[REQUESTS]
1 - In the article about the Amazon Fire tablet sale, what is the current sale price of the Fire HD 8?
2 - Write the next part of the article about the Amazon Fire tablet sale, picking up after its final sentence.

[SOURCE]
## BEGIN

Amazon's Fire tablets are back on sale for as low as $35

If you missed a chance to pick up an Amazon Fire tablet on the cheap during Black Friday, worry not: they’re on sale again. Ahead of the winter holidays, Amazon has discounted the Fire 7 to $35, while the Fire HD 8 and Fire HD 10 are currently on sale for $55 and $100, respectively. While none of the three tablets are priced as low as they were over the Thanksgiving weekend, they’re still a decent pickup, particularly if you’re looking for a last-minute gift for someone.

## END

[DATA EXTRACT]
## BEGIN

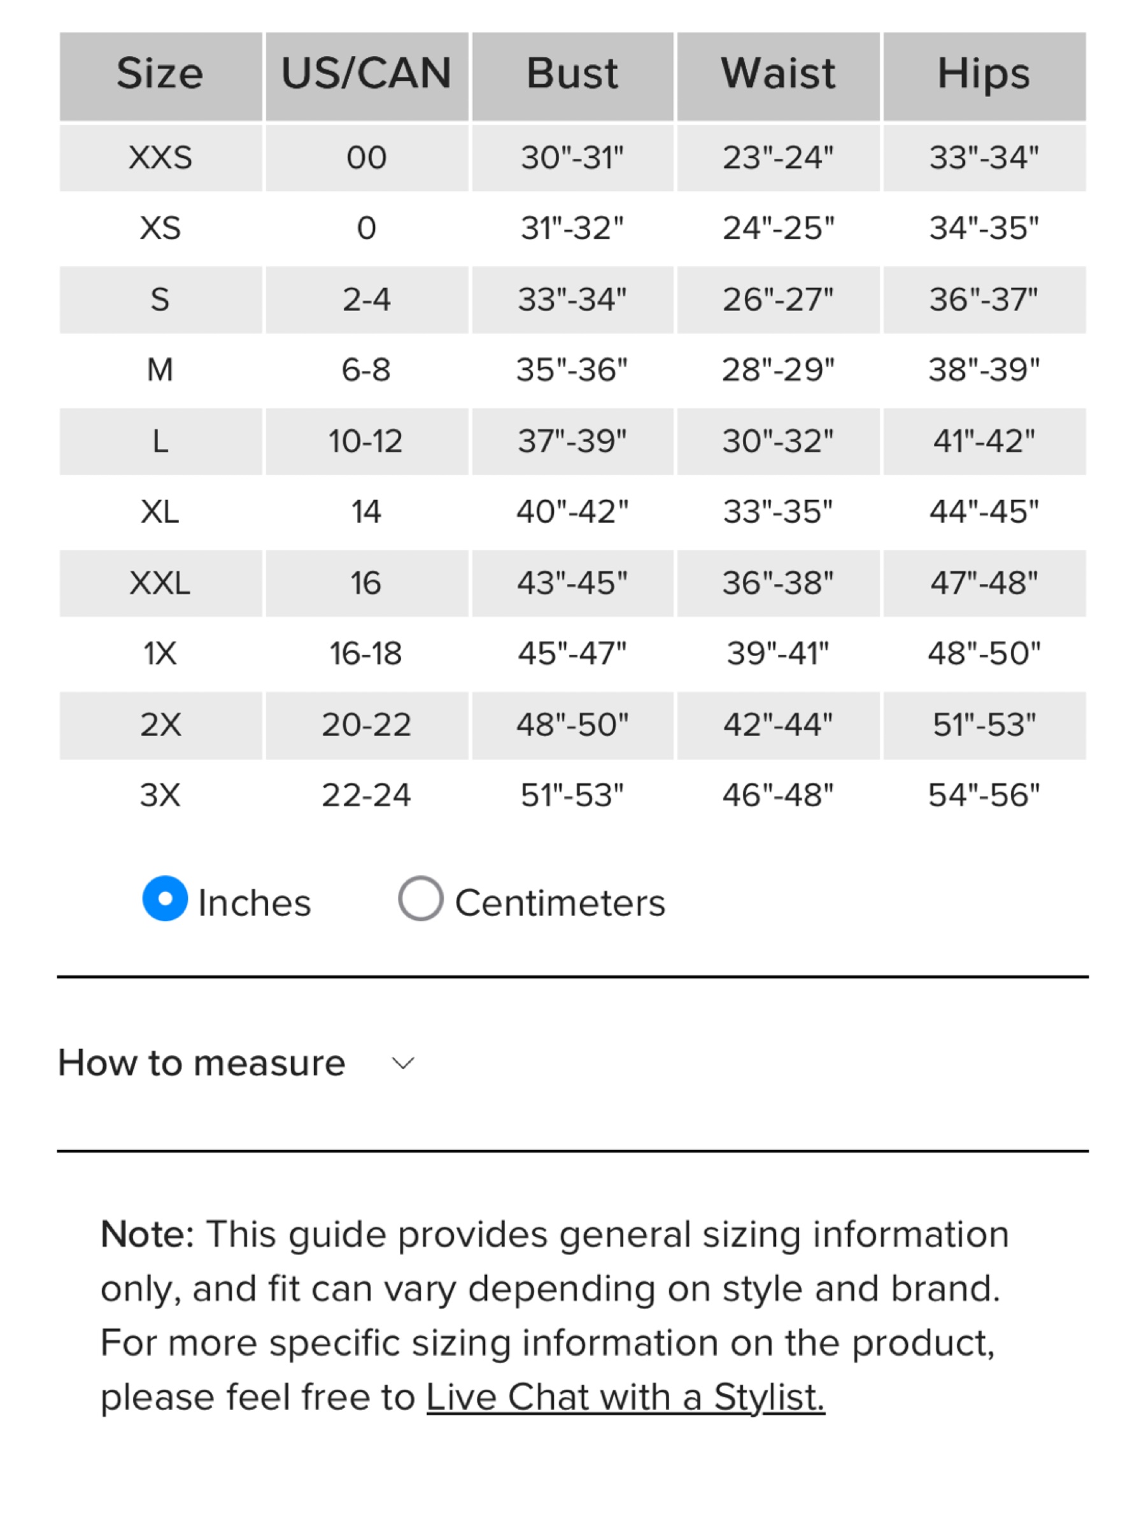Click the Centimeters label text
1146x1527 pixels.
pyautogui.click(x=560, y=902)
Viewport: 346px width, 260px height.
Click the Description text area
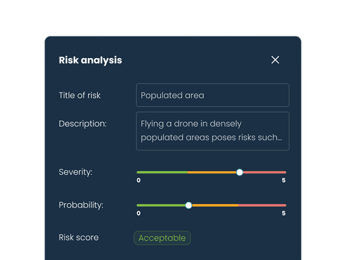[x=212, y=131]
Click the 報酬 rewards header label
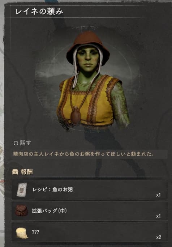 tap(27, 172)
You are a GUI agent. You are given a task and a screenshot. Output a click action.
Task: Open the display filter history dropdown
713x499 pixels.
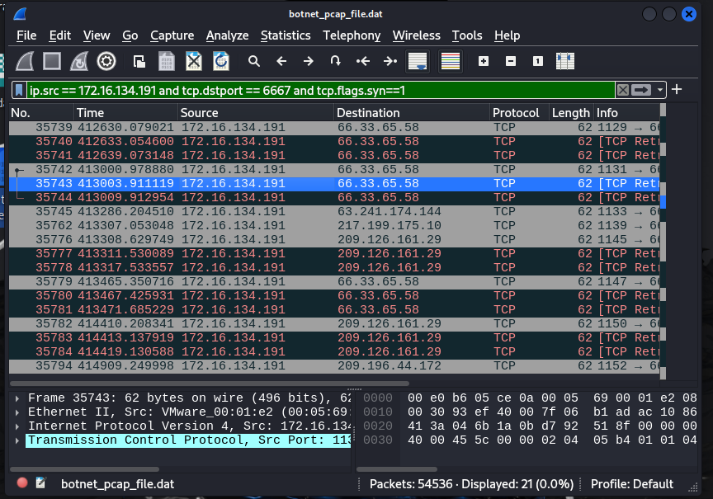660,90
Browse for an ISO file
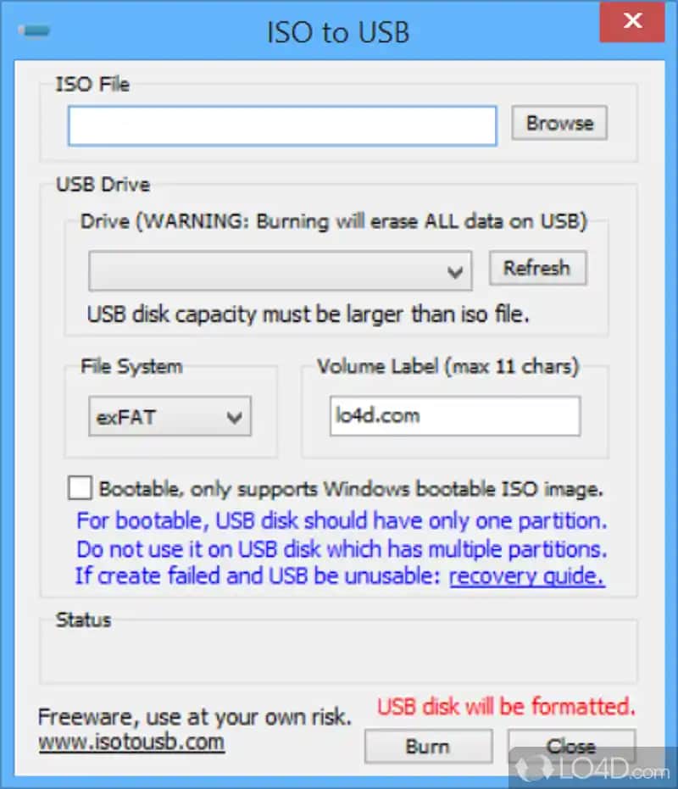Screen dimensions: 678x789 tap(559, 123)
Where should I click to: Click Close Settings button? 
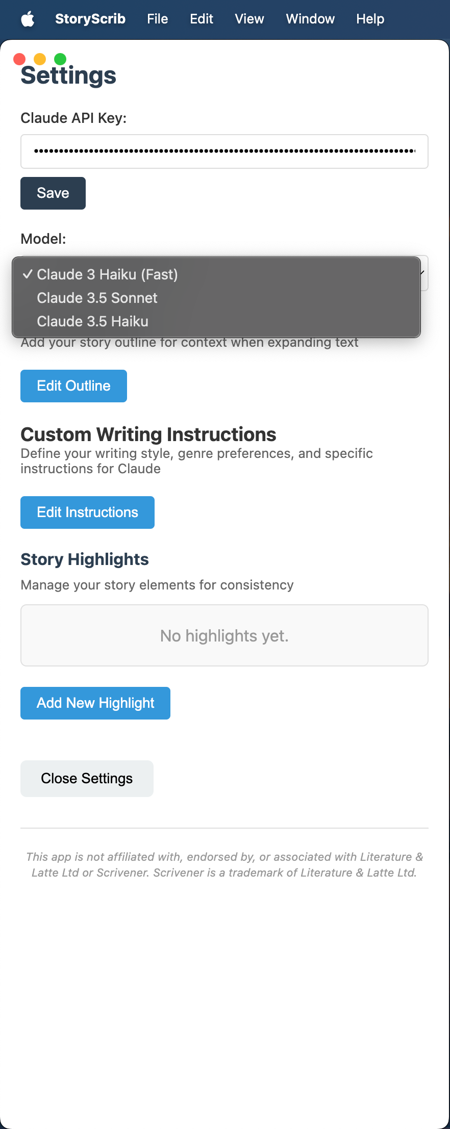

## END

[PER-TASK ANSWERS]
1 - $55

2 -
Buy Fire 7 at Amazon – $35Buy Fire HD 8 at Amazon – $55Buy Fire HD 10 at Amazon – $100

Of the three, we think the Fire HD 8 is the best fit for most people. We awarded it a score of 81 on the back of its refined design, all-day battery life, decent performance and new USB-C port. You can configure the Fire 8 HD with up to 64GB of internal storage. The included microSD slot allows you to add up to 1TB of additional storage. Like all of Amazon’s Fire tablet, the HD 8 is best seen as a media consumption device, but if you want the best possible experience, then it’s worth spending the extra $45 to pick up the Fire HD 10. It has the best display of the trio thanks to a 1,920 x 1,200 resolution panel. It’s also the fastest due to the inclusion of an 2.0GHz octa-core processor and 3GB of RAM. And if all you want is something affordable, it’s hard to go wrong with the Fire 7, especially when it costs less than $50.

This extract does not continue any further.